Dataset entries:
=== Section Start ===

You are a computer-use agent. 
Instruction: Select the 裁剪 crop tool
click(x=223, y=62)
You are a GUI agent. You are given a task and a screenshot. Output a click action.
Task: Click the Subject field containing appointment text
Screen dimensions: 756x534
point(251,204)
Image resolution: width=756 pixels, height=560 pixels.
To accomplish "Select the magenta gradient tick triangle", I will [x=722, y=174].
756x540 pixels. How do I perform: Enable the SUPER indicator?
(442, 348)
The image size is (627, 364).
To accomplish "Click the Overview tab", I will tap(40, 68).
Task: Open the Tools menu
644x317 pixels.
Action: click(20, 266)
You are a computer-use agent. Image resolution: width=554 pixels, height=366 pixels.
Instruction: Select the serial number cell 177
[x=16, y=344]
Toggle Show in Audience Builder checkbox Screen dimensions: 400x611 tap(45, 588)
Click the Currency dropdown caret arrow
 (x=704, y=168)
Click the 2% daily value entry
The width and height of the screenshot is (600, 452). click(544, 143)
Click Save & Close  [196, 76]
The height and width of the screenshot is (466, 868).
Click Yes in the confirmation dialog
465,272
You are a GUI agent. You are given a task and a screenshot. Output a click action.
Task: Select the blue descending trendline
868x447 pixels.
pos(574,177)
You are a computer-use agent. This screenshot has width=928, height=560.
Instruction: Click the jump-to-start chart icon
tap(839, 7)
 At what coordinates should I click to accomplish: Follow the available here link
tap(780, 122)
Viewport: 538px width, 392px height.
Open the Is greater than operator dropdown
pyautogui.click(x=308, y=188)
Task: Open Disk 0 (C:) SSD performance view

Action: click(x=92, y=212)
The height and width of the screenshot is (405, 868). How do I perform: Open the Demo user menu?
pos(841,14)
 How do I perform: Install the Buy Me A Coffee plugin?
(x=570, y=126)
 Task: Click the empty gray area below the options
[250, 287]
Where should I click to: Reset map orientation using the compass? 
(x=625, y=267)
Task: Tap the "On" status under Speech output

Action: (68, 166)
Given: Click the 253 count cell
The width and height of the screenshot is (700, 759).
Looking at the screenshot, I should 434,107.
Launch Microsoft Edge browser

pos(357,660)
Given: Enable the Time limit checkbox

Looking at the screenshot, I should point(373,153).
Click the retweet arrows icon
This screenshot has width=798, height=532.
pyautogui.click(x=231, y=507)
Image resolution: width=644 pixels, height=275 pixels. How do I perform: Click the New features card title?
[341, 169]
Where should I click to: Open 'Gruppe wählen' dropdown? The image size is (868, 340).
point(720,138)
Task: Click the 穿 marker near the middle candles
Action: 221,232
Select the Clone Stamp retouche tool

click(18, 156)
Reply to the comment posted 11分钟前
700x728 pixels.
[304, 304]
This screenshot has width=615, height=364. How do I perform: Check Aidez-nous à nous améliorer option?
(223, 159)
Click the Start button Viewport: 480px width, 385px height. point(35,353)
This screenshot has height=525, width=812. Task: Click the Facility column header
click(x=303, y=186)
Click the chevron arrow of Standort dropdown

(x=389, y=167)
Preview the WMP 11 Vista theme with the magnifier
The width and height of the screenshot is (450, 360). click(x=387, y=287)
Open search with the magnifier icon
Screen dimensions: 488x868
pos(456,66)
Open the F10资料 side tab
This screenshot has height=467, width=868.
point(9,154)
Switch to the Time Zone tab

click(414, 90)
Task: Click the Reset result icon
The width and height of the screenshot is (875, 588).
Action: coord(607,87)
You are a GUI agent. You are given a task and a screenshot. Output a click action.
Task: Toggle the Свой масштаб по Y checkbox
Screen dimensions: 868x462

=== Section End ===

# DIRECTIONS FOR THIS TASK:
From the first line to the last, copy the data exactly.

# WRITTEN REPLY:
You are a computer-use agent. 
Instruction: Select the 裁剪 crop tool
click(x=223, y=62)
You are a GUI agent. You are given a task and a screenshot. Output a click action.
Task: Click the Subject field containing appointment text
Screen dimensions: 756x534
point(251,204)
Image resolution: width=756 pixels, height=560 pixels.
To accomplish "Select the magenta gradient tick triangle", I will [x=722, y=174].
756x540 pixels. How do I perform: Enable the SUPER indicator?
(442, 348)
The image size is (627, 364).
To accomplish "Click the Overview tab", I will tap(40, 68).
Task: Open the Tools menu
644x317 pixels.
Action: click(20, 266)
You are a computer-use agent. Image resolution: width=554 pixels, height=366 pixels.
Instruction: Select the serial number cell 177
[x=16, y=344]
Toggle Show in Audience Builder checkbox Screen dimensions: 400x611 tap(45, 588)
Click the Currency dropdown caret arrow
 (x=704, y=168)
Click the 2% daily value entry
The width and height of the screenshot is (600, 452). click(544, 143)
Click Save & Close  [196, 76]
The height and width of the screenshot is (466, 868).
Click Yes in the confirmation dialog
465,272
You are a GUI agent. You are given a task and a screenshot. Output a click action.
Task: Select the blue descending trendline
868x447 pixels.
pos(574,177)
You are a computer-use agent. This screenshot has width=928, height=560.
Instruction: Click the jump-to-start chart icon
tap(839, 7)
 At what coordinates should I click to accomplish: Follow the available here link
tap(780, 122)
Viewport: 538px width, 392px height.
Open the Is greater than operator dropdown
pyautogui.click(x=308, y=188)
Task: Open Disk 0 (C:) SSD performance view

Action: click(x=92, y=212)
The height and width of the screenshot is (405, 868). How do I perform: Open the Demo user menu?
pos(841,14)
 How do I perform: Install the Buy Me A Coffee plugin?
(x=570, y=126)
 Task: Click the empty gray area below the options
[250, 287]
Where should I click to: Reset map orientation using the compass? 
(x=625, y=267)
Task: Tap the "On" status under Speech output

Action: (68, 166)
Given: Click the 253 count cell
The width and height of the screenshot is (700, 759).
Looking at the screenshot, I should 434,107.
Launch Microsoft Edge browser

pos(357,660)
Given: Enable the Time limit checkbox

Looking at the screenshot, I should point(373,153).
Click the retweet arrows icon
This screenshot has width=798, height=532.
pyautogui.click(x=231, y=507)
Image resolution: width=644 pixels, height=275 pixels. How do I perform: Click the New features card title?
[341, 169]
Where should I click to: Open 'Gruppe wählen' dropdown? The image size is (868, 340).
point(720,138)
Task: Click the 穿 marker near the middle candles
Action: 221,232
Select the Clone Stamp retouche tool

click(18, 156)
Reply to the comment posted 11分钟前
700x728 pixels.
[304, 304]
This screenshot has width=615, height=364. How do I perform: Check Aidez-nous à nous améliorer option?
(223, 159)
Click the Start button Viewport: 480px width, 385px height. point(35,353)
This screenshot has height=525, width=812. Task: Click the Facility column header
click(x=303, y=186)
Click the chevron arrow of Standort dropdown

(x=389, y=167)
Preview the WMP 11 Vista theme with the magnifier
The width and height of the screenshot is (450, 360). click(x=387, y=287)
Open search with the magnifier icon
Screen dimensions: 488x868
pos(456,66)
Open the F10资料 side tab
This screenshot has height=467, width=868.
point(9,154)
Switch to the Time Zone tab

click(414, 90)
Task: Click the Reset result icon
The width and height of the screenshot is (875, 588).
Action: coord(607,87)
You are a GUI agent. You are given a task and a screenshot. Output a click action.
Task: Toggle the Свой масштаб по Y checkbox
Screen dimensions: 868x462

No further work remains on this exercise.